:: READING PASSAGE ::

We have two stock-based compensation plans: the 1995 Long-Term Incentive Plan, as amended (the “1995 Incentive Plan”), and the 2005 Long-Term Incentive Plan, as amended and restated effective May 9, 2012 (the “2005 Incentive Plan”).  As of June 30, 2013, there were 6.5 million shares available for issuance under the 2005 Incentive Plan, which includes a maximum of 2.0 million shares that may be granted as incentive stock options.  There were no stock option grants in the three- and six-month periods ended June 30, 2013 and 2012.  During the six-month period ended June 30, 2013, the following grants of share-based awards were made to executive officers and non-employee members of our Board of Directors under the 2005 Incentive Plan: 
 
Date of Grant
   
Shares
   
Grant Date Fair Value Per Share
   
Vesting Period
                   
January 2, 2013 (1)
   
89,329
 
$
20.64
   
33% per year over three years
January 2, 2013 (2)
   
89,329
   
30.96
   
100% on January 1, 2016
January 2, 2013 (3)
   
1,620
   
20.64
   
100% on January 1, 2015
April 1, 2013 (3)
   
2,814
   
22.88
   
100% on January 1, 2015
 
 
(1) Reflects the grant of restricted shares to our executive officers.
 
 
(2) Reflects the grant of performance share units (“PSUs”) to our executive officers.  The estimated fair value of the PSUs on grant date was determined using a Monte Carlo simulation model.  The PSUs provide for an award based on the performance of our common stock over a three-year period with the maximum award being 200% of the original awarded PSUs and the minimum amount being zero.  The vested PSUs will be settled in an equivalent number of shares of our common stock unless the Compensation Committee of our Board of Directors elects to pay in cash.
 
 
 
(3) Reflects the grant of restricted shares to certain members of our Board of Directors.
 
Compensation cost is recognized over the respective vesting periods on a straight-line basis.  For the three- and six-month periods ended June 30, 2013, $1.9 million and $5.1 million, respectively, were recognized as stock-based compensation expense related to share-based awards as compared with $1.8 million and $3.7 million for the three- and six-month periods ended June 30, 2012.  Additionally, for the first quarter of 2013, $1.3 million of stock-based compensation expense was reflected within our discontinued operations as a component of “Loss on sale of business, net of tax” (Note 4).

:::
:: DATA RECORDS ::

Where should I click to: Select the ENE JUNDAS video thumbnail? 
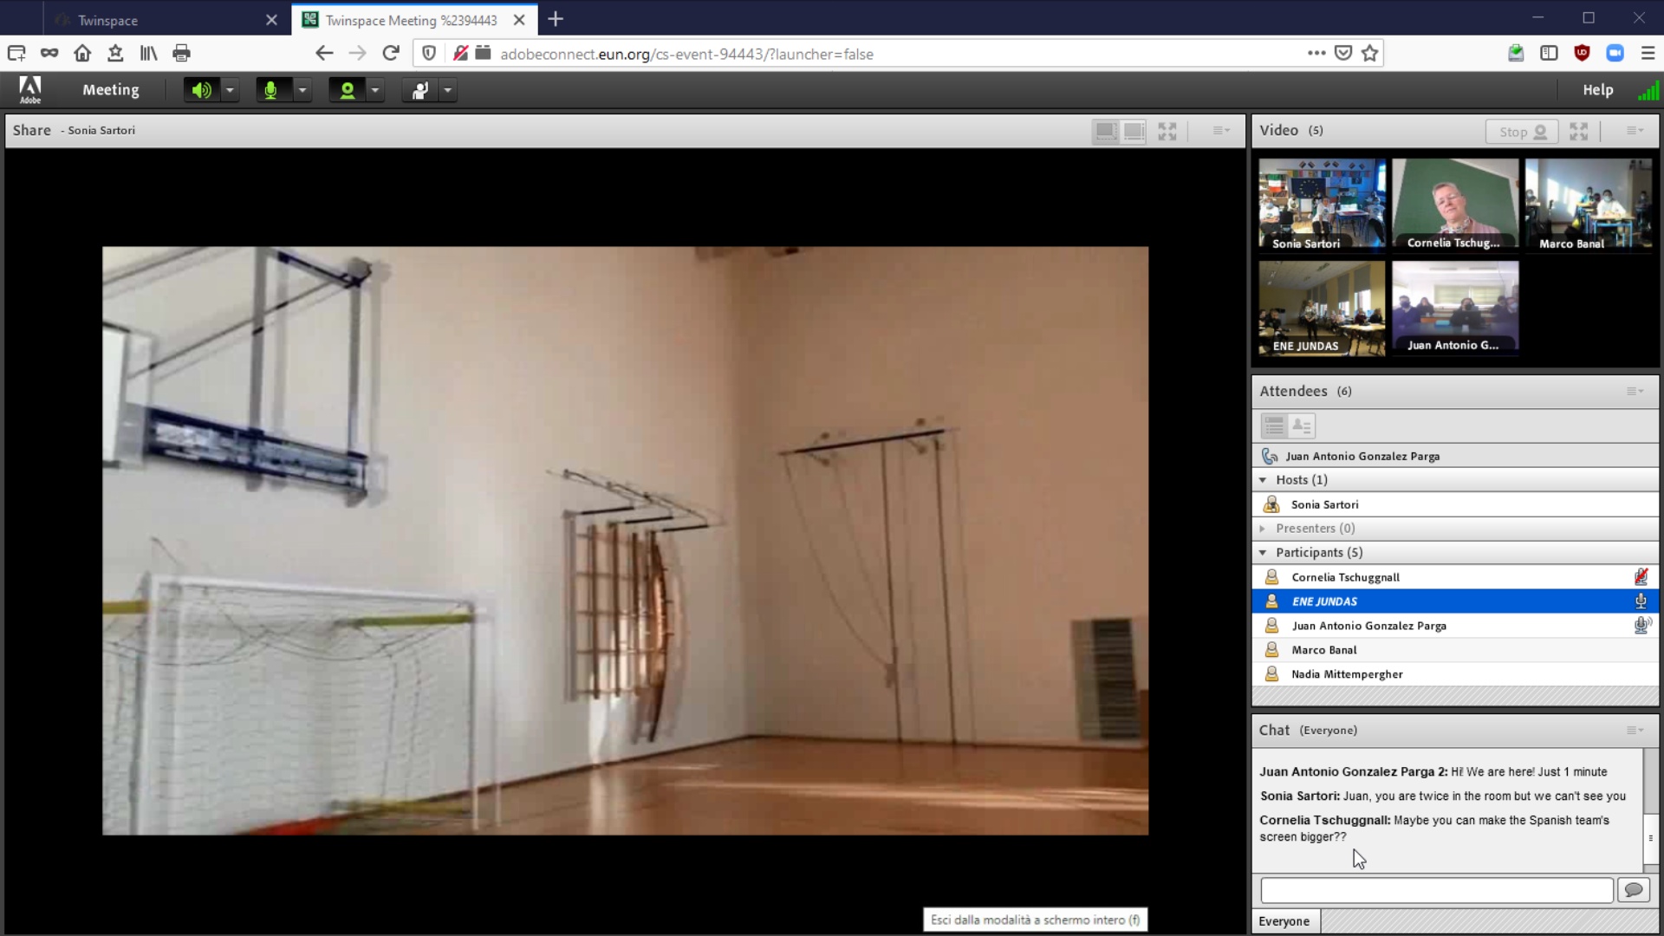coord(1322,309)
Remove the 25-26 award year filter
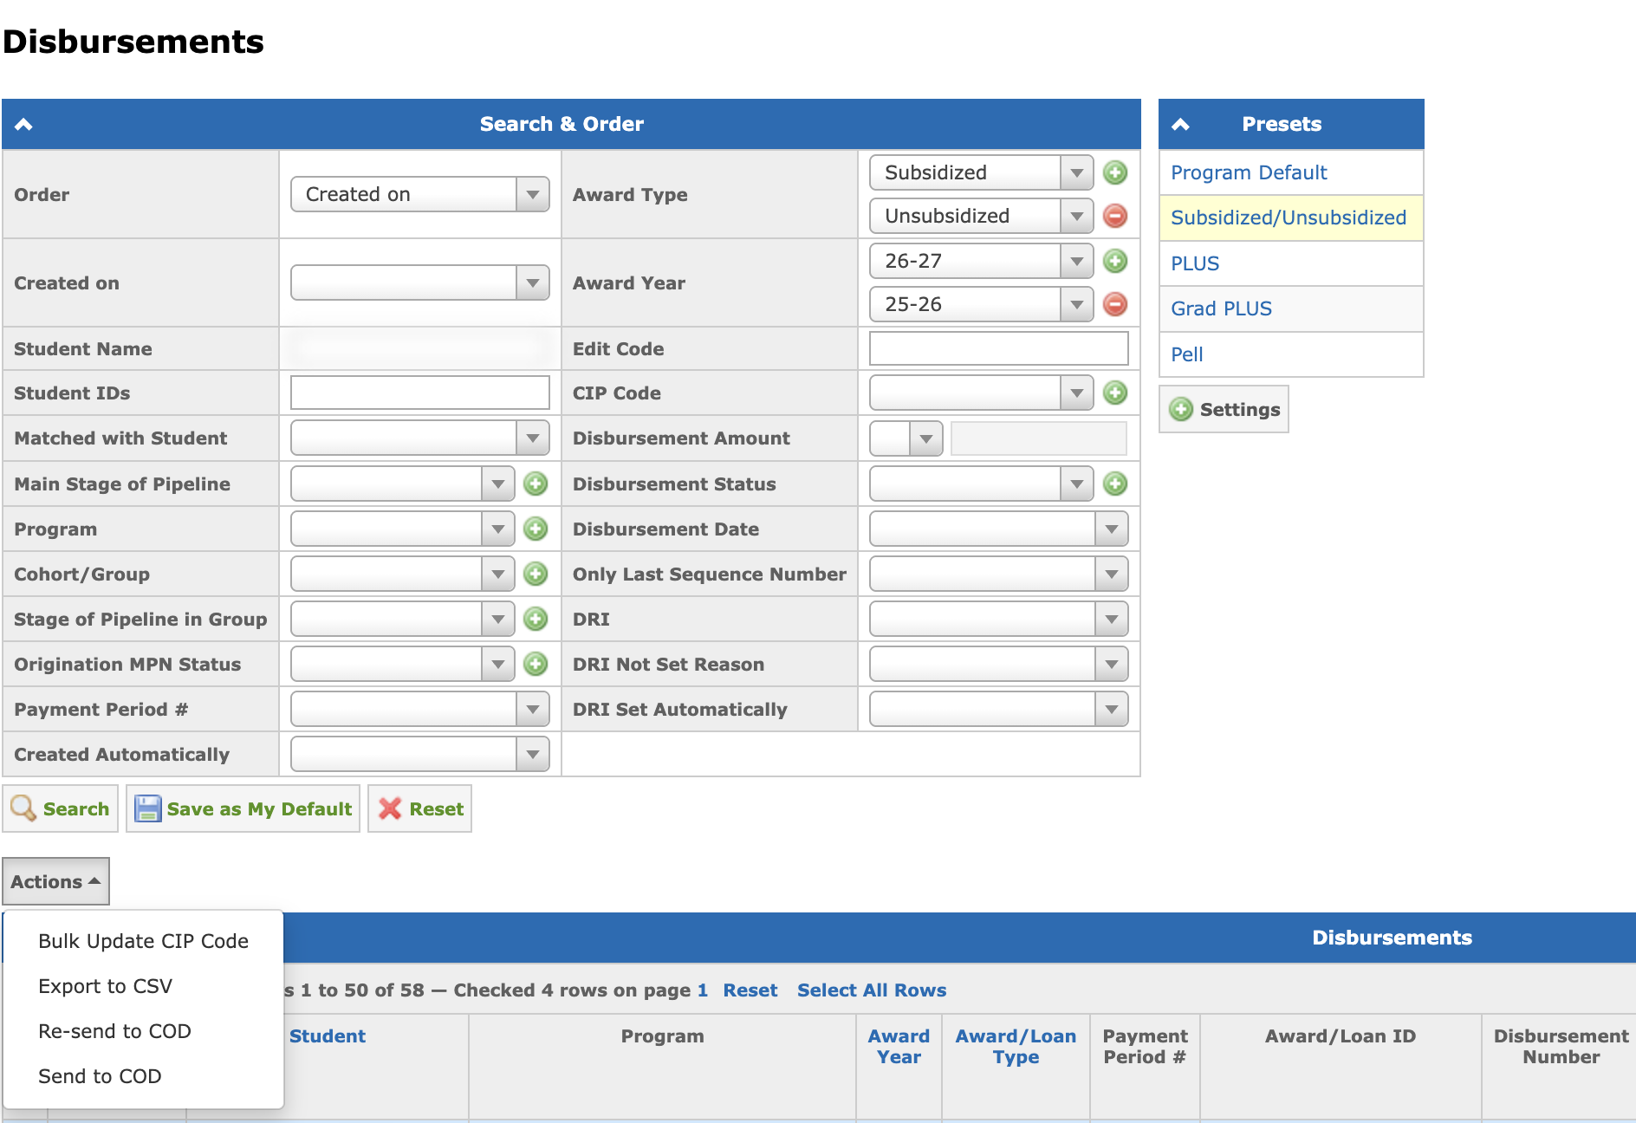 tap(1115, 304)
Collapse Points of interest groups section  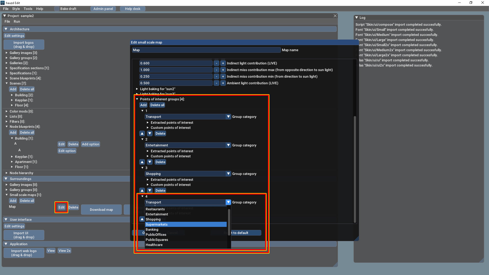137,99
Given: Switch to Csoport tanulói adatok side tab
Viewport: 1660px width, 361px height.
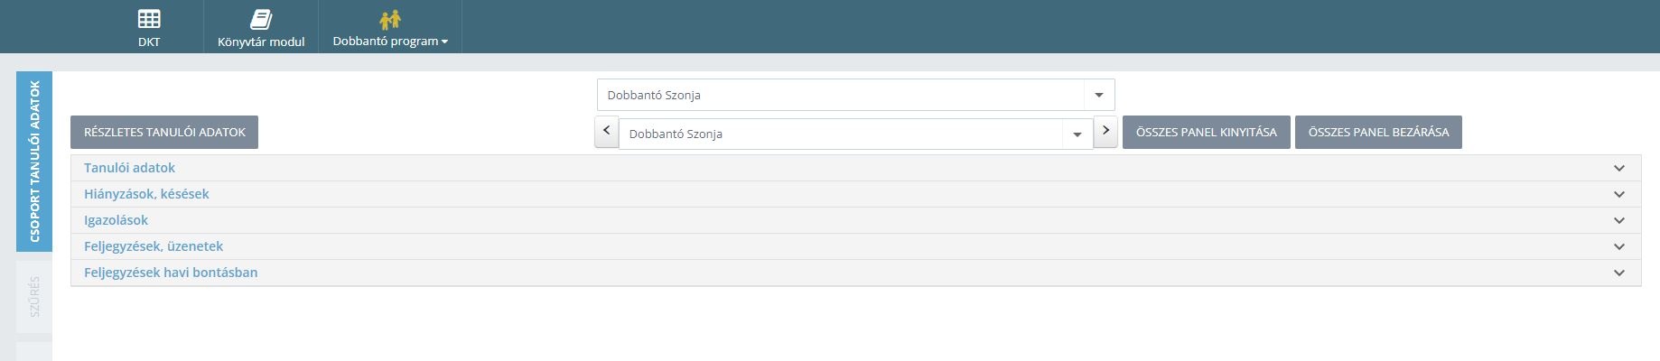Looking at the screenshot, I should 34,162.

:::

Repeat the text on stock-based compensation plans from "(1) Reflects the" up to and including "Board of Directors.". None of this data is needed.

(1) Reflects the grant of restricted shares to our executive officers.
 
 
(2) Reflects the grant of performance share units (“PSUs”) to our executive officers.  The estimated fair value of the PSUs on grant date was determined using a Monte Carlo simulation model.  The PSUs provide for an award based on the performance of our common stock over a three-year period with the maximum award being 200% of the original awarded PSUs and the minimum amount being zero.  The vested PSUs will be settled in an equivalent number of shares of our common stock unless the Compensation Committee of our Board of Directors elects to pay in cash.
 
 
 
(3) Reflects the grant of restricted shares to certain members of our Board of Directors.